- _Data shown_:
▼
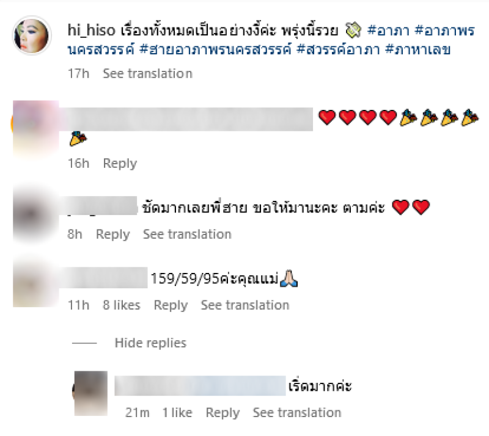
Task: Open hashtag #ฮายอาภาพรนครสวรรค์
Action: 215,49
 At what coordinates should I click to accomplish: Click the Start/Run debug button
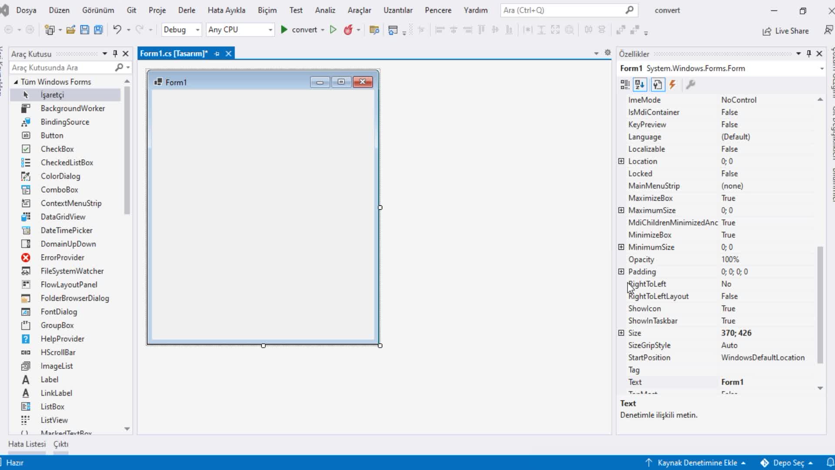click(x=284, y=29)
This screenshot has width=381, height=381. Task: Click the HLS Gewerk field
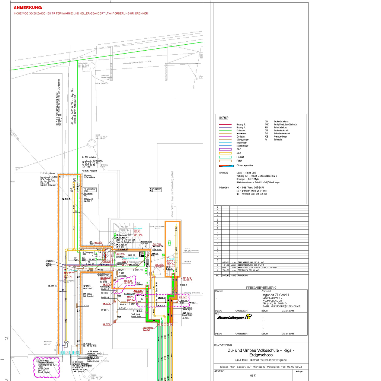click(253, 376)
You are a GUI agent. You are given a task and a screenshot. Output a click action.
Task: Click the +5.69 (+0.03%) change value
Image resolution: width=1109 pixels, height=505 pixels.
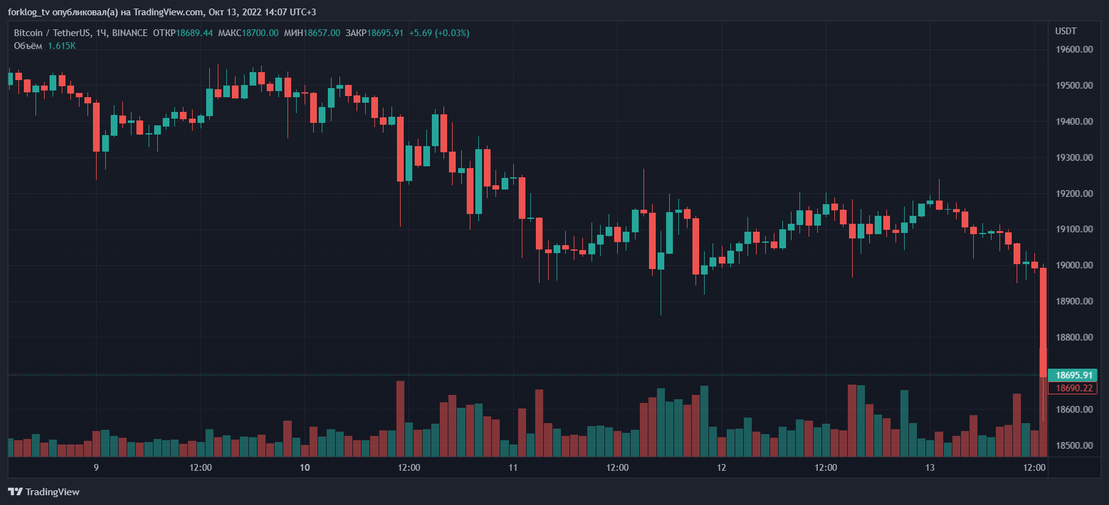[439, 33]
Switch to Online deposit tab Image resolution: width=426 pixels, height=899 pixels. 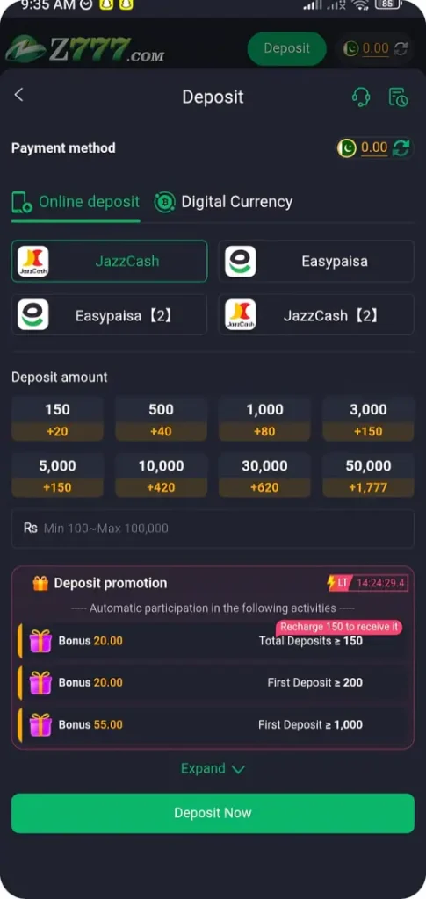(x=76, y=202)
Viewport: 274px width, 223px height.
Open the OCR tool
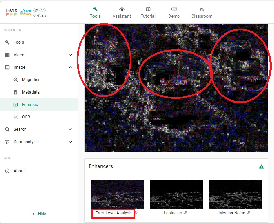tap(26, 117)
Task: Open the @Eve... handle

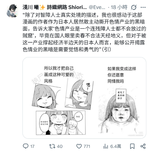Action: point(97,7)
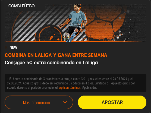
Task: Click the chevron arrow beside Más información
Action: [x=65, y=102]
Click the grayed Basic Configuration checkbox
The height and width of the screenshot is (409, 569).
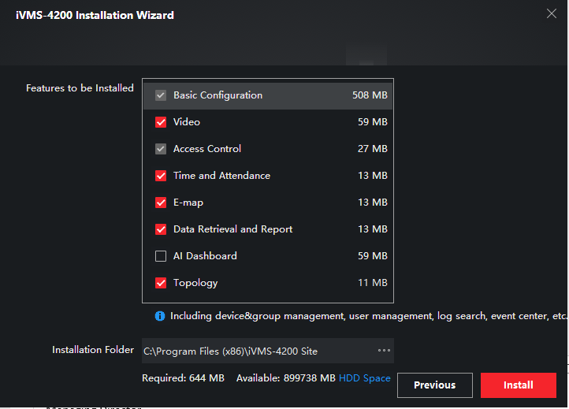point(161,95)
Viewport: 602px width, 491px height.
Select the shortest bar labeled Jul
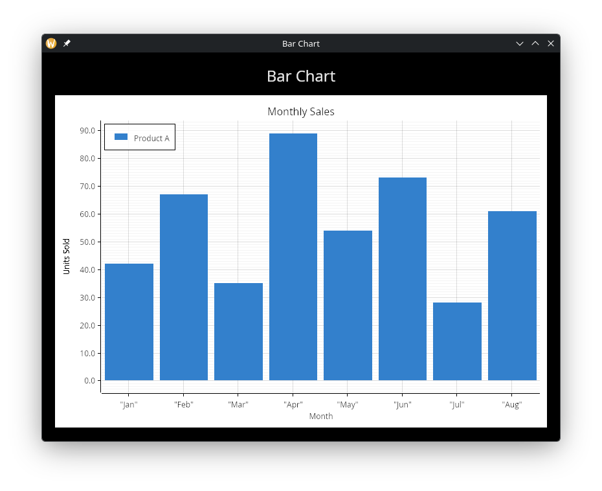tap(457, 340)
▲
▼
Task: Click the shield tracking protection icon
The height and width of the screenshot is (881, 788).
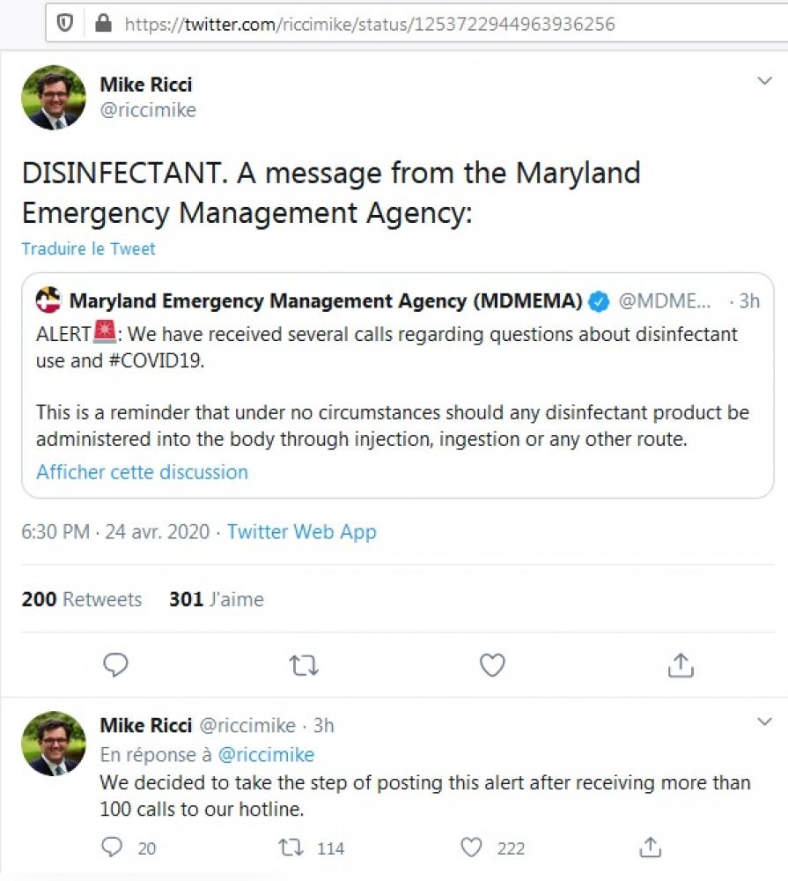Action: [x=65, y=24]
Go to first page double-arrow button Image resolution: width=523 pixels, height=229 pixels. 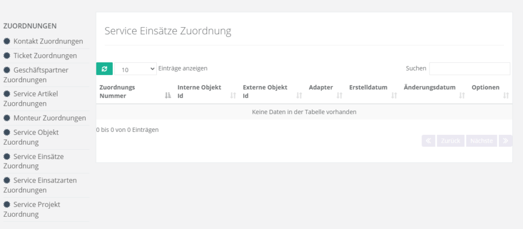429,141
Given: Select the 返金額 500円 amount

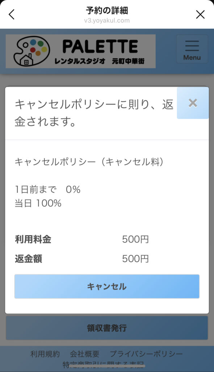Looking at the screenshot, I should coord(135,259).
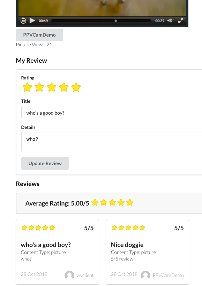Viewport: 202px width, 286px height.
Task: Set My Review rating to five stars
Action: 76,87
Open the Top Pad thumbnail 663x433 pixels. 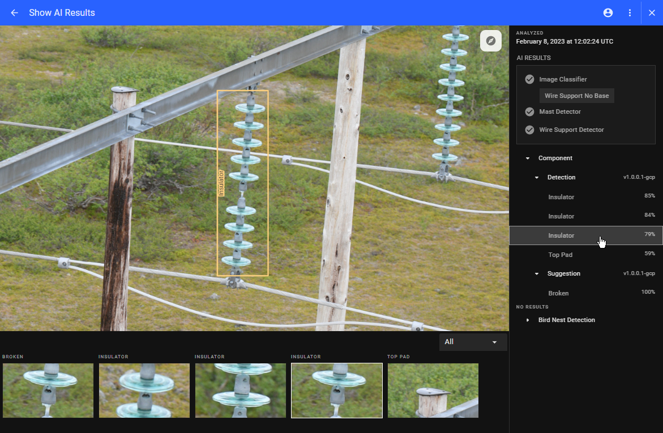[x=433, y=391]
▲
▼
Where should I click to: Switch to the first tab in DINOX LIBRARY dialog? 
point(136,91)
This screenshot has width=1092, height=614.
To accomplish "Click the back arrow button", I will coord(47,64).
▲
- _Assignment_: How would the lines above read from the one with "At what coordinates" to the one with "Task: Click the +5.69 (+0.03%) change value", inclusive, with no pictures? Write them out exactly.

- _Reply_:
 At what coordinates should I click to accomplish: Click the Start/Run debug button
click(x=284, y=29)
This screenshot has width=381, height=381. Task: Click the HLS Gewerk field
click(253, 376)
You are a GUI agent. You are given a task and a screenshot. Output a click action.
Task: Click the +5.69 (+0.03%) change value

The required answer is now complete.